WindEurope criticises call to break up German power market as creating uncertainty
Zonal pricing switch would cause uncertainty around revenues for wind and solar plants at time when this is crucial to encouraging buildout, says WindEurope chief
WindEurope has criticised a call from Europe’s association of transmission system operators to split up Germany’s power market, saying it would “increase uncertainty” for developers at a time when building more renewables is the top priority.
The European Network of Transmission System Operators for Electricity (ENTSO-e) today released its report on a study of different bidding zone arrangements in Central Europe and the Nordics.
The association said that its simulation results showed there is “higher economic efficiency” for the currently unified German–Luxembourgish region if it is split into bidding zones, with benefits ranging from €251m to €339m ($285m-€385m).
The highest end of that range came from splitting the region into five zones.
ENTSO-e cautioned that the proposal “does not take important additional aspects into account and therefore should not be seen in isolation, but rather in combination with certain considerations,” which should be thoroughly assessed before a decision is taken.

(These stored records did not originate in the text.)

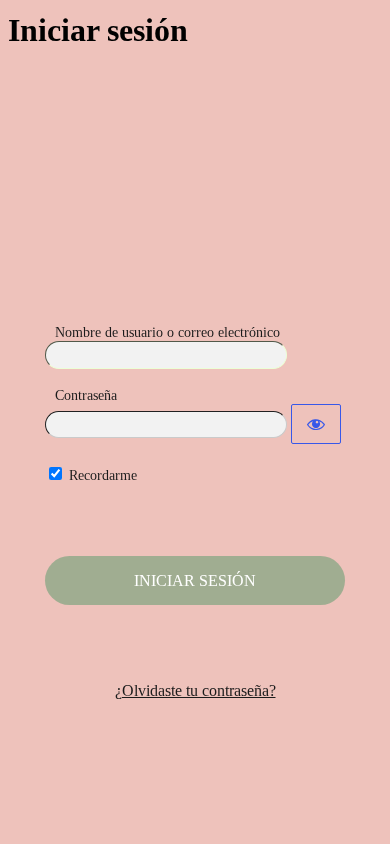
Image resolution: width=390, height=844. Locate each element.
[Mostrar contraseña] (316, 424)
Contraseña (86, 395)
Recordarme (103, 475)
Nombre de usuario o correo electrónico (167, 332)
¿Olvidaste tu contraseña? (195, 690)
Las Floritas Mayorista (195, 217)
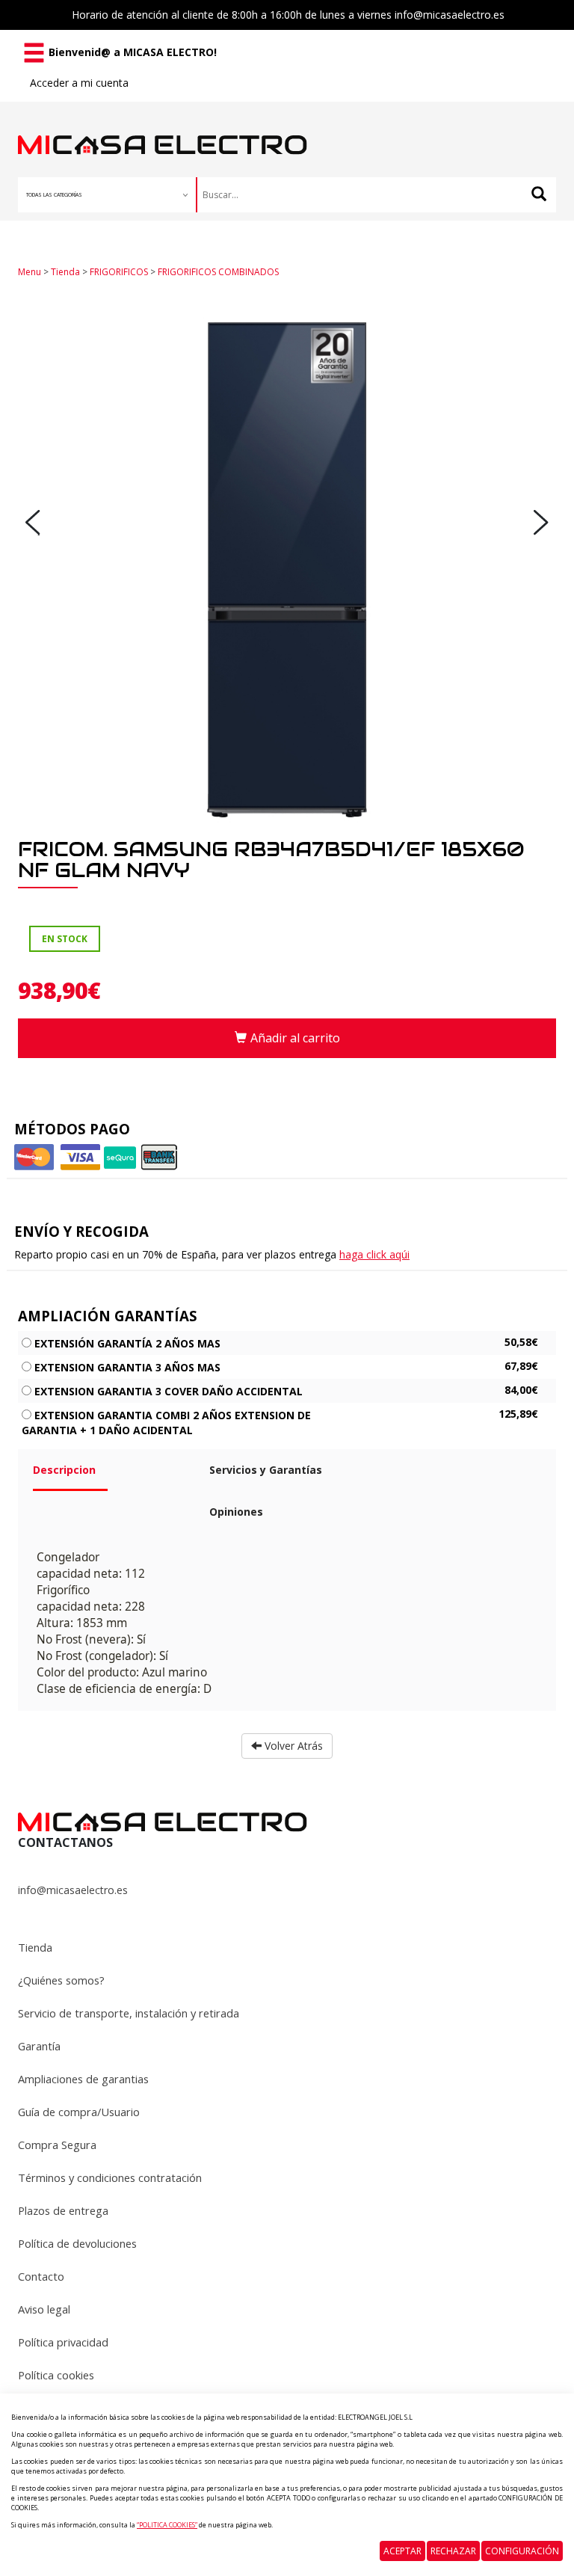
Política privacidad (63, 2341)
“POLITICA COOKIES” (167, 2525)
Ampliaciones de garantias (83, 2078)
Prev (32, 522)
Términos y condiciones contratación (110, 2177)
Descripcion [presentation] (64, 1470)
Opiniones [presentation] (236, 1511)
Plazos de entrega (63, 2210)
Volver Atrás (292, 1746)
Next (541, 522)
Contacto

Germany’s grid currently lacks capacity to send power from its wind-rich north to southern demand centres, prompting some calls for an at least two-way split of the market. That would likely see prices fall in the north but could pose a threat to heavy industry in the country’s south.
“Building more renewables is top priority right now. It needs huge investments. Which needs maximum possible certainty. Don’t make things even harder by adding new uncertainty.”
“We remain committed to the single German-Luxembourg electricity bidding zone,” they said.
Casimir Lorenz, head of advisory for Central Europe at Aurora Energy Research, wrote on LinkedIn that to “block a price zone split (PZS), Germany must persuade all neighbouring countries within six months to unanimously reject the ENTSO-E recommendation.”
“If not, the decision escalates to the EU Commission, which then has another six months to decide.”
“But even if a PZS is avoided, investment risk is rising. Alternative measures could still impact revenues of both new and existing assets. But now, with uncertainty around what alternative solutions will be implemented, investors should prepare for additional risks.”
Two risks that he said could “significantly impact portfolios” are uncompensated curtailment of new renewable assets at grid bottlenecks; and “local (and potentially dynamic) cost/pricing elements to influence the bidding behaviour of flexible generation assets.”
Carsten Junge, a Germany-based grid connection manager at Swedish power giant Vattenfall, wrote: "You cannot move a generator or connect it elsewhere, so changing zone borders with the risk that an established or already planned but not yet built project finds itself on the 'wrong' side of said border, create uncertainty that no one needs."
The German Chemical Industry Association wrote that such a change would cause "significant uncertainty for both consumers and producers. This is the exact opposite of what we need in the current difficult situation and with regard to the urgently needed transformation."